#### WHAT TO DO
Would you please return the lines of the entries below starting at the line that has "Select the checkbox" and ending at the line that has "Open 投稿指南 menu", both included, exactly as they are?
·····
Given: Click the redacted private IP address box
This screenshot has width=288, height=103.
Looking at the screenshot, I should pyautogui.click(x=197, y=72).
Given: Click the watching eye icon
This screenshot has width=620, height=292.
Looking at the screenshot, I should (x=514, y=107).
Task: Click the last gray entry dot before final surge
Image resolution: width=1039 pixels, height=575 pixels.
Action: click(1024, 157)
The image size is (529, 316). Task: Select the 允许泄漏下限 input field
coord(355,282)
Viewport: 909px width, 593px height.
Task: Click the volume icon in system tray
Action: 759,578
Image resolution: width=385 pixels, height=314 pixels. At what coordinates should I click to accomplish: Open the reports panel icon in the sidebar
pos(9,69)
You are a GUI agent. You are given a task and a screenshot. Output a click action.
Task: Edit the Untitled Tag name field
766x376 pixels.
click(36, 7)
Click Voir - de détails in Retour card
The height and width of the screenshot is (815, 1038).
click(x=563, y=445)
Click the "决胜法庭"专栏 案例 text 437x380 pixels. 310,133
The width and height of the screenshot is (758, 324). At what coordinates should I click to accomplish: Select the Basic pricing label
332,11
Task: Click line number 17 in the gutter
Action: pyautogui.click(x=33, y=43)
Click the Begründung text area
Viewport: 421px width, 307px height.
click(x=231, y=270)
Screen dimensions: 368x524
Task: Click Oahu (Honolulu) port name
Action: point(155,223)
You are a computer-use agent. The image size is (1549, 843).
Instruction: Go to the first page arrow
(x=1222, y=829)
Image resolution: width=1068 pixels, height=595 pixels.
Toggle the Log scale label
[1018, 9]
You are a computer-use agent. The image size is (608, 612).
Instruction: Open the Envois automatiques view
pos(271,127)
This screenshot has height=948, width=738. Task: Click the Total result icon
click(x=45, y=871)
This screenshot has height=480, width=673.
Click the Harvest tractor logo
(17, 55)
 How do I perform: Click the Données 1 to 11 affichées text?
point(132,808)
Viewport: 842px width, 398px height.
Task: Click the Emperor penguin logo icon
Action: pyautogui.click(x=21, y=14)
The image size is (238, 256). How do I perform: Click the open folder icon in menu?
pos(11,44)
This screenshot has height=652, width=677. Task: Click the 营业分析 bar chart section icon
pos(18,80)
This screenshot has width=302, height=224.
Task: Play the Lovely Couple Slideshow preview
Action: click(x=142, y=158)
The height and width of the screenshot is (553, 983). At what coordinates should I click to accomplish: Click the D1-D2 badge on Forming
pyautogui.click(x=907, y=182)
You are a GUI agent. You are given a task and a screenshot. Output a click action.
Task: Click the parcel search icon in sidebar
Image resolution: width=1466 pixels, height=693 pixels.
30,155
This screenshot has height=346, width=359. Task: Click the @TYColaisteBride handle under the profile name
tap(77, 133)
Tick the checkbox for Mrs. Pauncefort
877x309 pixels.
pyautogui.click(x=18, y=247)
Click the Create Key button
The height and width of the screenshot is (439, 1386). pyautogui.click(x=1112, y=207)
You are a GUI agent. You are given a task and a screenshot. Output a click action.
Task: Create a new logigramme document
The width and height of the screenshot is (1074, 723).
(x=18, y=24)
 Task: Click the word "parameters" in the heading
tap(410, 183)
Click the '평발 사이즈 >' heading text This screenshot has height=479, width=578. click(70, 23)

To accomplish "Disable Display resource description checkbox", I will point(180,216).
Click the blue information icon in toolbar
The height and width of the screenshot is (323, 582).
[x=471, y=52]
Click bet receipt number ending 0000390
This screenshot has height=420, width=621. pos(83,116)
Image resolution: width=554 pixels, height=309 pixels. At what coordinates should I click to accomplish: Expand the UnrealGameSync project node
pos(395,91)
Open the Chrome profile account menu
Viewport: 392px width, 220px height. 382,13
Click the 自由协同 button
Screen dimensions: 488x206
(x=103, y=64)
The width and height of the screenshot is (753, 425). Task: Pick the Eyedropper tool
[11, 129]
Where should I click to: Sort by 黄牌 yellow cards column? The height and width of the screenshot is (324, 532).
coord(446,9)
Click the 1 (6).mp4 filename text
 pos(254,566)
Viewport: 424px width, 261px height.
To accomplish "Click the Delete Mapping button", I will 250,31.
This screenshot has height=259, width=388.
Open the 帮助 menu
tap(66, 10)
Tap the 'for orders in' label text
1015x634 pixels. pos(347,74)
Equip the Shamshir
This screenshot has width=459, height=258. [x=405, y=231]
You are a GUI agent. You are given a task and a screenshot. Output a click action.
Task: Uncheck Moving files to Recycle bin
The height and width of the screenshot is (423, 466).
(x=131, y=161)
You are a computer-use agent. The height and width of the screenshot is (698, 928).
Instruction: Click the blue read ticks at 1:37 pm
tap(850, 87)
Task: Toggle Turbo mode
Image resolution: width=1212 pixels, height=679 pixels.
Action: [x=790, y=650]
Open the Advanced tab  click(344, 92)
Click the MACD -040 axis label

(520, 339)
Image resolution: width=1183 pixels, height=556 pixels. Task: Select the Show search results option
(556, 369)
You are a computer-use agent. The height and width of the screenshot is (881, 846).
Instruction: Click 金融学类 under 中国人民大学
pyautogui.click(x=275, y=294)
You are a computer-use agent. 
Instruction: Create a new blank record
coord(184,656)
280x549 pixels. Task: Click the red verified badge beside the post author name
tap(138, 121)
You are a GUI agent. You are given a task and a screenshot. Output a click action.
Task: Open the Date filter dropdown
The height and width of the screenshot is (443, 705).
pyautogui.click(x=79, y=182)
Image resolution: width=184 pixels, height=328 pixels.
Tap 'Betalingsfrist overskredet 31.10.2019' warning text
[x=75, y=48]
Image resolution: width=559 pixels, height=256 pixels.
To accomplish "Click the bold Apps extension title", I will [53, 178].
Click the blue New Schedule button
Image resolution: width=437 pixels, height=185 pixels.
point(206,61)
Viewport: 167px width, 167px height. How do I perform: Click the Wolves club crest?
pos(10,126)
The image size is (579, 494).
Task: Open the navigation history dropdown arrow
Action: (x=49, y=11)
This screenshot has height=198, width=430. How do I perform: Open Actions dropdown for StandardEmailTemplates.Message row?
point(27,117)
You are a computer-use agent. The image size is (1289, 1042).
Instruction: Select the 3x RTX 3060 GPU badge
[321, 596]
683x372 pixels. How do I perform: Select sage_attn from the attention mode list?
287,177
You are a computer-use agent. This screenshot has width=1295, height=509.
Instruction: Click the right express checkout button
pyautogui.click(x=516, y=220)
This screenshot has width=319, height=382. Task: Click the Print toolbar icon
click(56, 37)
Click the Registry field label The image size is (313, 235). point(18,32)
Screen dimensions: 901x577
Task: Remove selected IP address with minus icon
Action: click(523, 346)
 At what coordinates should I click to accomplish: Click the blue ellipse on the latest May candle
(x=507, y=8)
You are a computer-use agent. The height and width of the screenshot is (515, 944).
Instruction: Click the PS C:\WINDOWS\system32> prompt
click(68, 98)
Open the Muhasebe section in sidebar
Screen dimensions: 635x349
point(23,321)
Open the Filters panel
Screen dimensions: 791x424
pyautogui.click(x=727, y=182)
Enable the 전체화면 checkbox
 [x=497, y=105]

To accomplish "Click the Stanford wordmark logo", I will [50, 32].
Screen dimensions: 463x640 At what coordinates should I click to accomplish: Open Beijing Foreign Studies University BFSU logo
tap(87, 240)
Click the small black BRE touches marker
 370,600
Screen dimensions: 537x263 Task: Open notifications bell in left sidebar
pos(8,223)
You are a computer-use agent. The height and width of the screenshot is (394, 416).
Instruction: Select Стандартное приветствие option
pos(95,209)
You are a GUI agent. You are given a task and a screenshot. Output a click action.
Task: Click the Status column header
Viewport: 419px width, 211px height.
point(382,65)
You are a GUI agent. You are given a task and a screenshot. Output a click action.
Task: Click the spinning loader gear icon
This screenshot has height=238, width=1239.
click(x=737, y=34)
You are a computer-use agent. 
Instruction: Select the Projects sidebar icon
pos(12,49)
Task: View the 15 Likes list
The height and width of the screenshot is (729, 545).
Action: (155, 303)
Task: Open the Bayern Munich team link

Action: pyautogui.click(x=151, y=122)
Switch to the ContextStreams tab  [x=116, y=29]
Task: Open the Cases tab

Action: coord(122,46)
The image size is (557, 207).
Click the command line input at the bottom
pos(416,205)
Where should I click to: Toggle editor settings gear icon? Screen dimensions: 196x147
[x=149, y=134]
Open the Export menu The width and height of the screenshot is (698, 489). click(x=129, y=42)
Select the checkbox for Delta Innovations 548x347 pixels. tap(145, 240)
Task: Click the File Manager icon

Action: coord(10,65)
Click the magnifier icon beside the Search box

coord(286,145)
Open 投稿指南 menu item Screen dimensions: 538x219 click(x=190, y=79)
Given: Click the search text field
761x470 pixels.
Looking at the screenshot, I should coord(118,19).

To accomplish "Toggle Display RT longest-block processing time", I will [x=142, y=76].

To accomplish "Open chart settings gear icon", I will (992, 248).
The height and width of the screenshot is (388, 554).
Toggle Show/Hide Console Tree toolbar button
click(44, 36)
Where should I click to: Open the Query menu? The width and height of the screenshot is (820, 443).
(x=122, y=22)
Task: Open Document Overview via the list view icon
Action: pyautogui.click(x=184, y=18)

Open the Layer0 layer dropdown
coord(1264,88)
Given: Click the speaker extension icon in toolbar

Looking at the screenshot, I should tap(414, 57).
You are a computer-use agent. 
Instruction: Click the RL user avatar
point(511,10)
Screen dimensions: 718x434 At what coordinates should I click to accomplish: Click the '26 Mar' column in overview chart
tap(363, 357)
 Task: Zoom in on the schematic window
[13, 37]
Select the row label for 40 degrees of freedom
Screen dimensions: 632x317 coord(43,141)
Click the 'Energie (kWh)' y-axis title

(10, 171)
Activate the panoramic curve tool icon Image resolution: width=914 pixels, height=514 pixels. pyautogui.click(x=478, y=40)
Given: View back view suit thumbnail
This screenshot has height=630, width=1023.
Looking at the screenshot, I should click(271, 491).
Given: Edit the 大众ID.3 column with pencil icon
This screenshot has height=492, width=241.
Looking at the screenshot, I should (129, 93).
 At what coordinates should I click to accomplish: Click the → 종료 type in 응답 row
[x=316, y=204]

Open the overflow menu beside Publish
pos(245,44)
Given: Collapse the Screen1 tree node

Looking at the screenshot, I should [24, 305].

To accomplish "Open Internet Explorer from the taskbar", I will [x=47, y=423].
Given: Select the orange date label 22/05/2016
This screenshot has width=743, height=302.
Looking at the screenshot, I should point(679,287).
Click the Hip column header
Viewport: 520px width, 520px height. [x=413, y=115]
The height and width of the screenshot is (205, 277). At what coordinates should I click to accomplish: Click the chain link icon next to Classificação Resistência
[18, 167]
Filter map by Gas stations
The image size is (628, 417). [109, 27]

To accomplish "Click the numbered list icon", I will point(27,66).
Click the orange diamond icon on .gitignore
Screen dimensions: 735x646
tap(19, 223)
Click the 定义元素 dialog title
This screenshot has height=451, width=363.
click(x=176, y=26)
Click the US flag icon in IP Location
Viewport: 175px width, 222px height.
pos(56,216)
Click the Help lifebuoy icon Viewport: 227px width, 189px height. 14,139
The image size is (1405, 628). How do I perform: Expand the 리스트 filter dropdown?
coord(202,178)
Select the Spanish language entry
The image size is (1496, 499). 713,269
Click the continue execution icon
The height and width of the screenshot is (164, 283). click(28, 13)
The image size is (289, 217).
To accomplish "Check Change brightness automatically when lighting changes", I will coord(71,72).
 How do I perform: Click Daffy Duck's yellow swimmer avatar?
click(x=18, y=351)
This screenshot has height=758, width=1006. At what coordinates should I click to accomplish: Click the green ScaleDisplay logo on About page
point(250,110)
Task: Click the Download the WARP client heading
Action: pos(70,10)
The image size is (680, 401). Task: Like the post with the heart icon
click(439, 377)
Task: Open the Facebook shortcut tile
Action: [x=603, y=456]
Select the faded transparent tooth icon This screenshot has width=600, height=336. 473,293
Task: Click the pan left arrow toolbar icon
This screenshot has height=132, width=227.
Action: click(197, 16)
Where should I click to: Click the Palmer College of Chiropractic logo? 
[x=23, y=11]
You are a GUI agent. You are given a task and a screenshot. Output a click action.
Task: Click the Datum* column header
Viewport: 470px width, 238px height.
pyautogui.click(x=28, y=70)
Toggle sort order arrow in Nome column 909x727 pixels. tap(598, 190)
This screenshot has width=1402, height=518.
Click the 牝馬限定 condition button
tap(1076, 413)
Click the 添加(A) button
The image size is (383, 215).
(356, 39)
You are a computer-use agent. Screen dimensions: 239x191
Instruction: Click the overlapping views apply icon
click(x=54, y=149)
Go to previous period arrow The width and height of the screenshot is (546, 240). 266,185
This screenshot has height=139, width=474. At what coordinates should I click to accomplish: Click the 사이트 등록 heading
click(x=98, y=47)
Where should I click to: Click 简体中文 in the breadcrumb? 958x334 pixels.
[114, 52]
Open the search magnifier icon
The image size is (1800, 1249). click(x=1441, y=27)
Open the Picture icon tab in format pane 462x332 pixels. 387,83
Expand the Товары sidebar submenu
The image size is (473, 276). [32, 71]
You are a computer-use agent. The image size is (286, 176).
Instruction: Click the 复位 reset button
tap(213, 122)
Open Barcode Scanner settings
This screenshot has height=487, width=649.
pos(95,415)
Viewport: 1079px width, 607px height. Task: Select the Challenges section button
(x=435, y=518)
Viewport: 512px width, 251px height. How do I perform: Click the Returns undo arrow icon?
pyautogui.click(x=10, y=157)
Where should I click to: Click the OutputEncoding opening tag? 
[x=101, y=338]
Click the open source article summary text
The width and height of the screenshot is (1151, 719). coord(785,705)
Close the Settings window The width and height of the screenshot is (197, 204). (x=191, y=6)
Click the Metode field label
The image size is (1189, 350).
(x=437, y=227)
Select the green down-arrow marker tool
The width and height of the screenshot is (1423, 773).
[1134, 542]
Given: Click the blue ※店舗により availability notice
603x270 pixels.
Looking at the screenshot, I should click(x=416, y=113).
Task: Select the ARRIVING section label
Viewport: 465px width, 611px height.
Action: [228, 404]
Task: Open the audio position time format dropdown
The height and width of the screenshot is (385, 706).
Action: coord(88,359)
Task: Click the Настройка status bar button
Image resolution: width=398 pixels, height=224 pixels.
·····
#### TASK RESPONSE
Select the checkbox for Delta Innovations 548x347 pixels. tap(145, 240)
Task: Click the File Manager icon

Action: coord(10,65)
Click the magnifier icon beside the Search box

coord(286,145)
Open 投稿指南 menu item Screen dimensions: 538x219 click(x=190, y=79)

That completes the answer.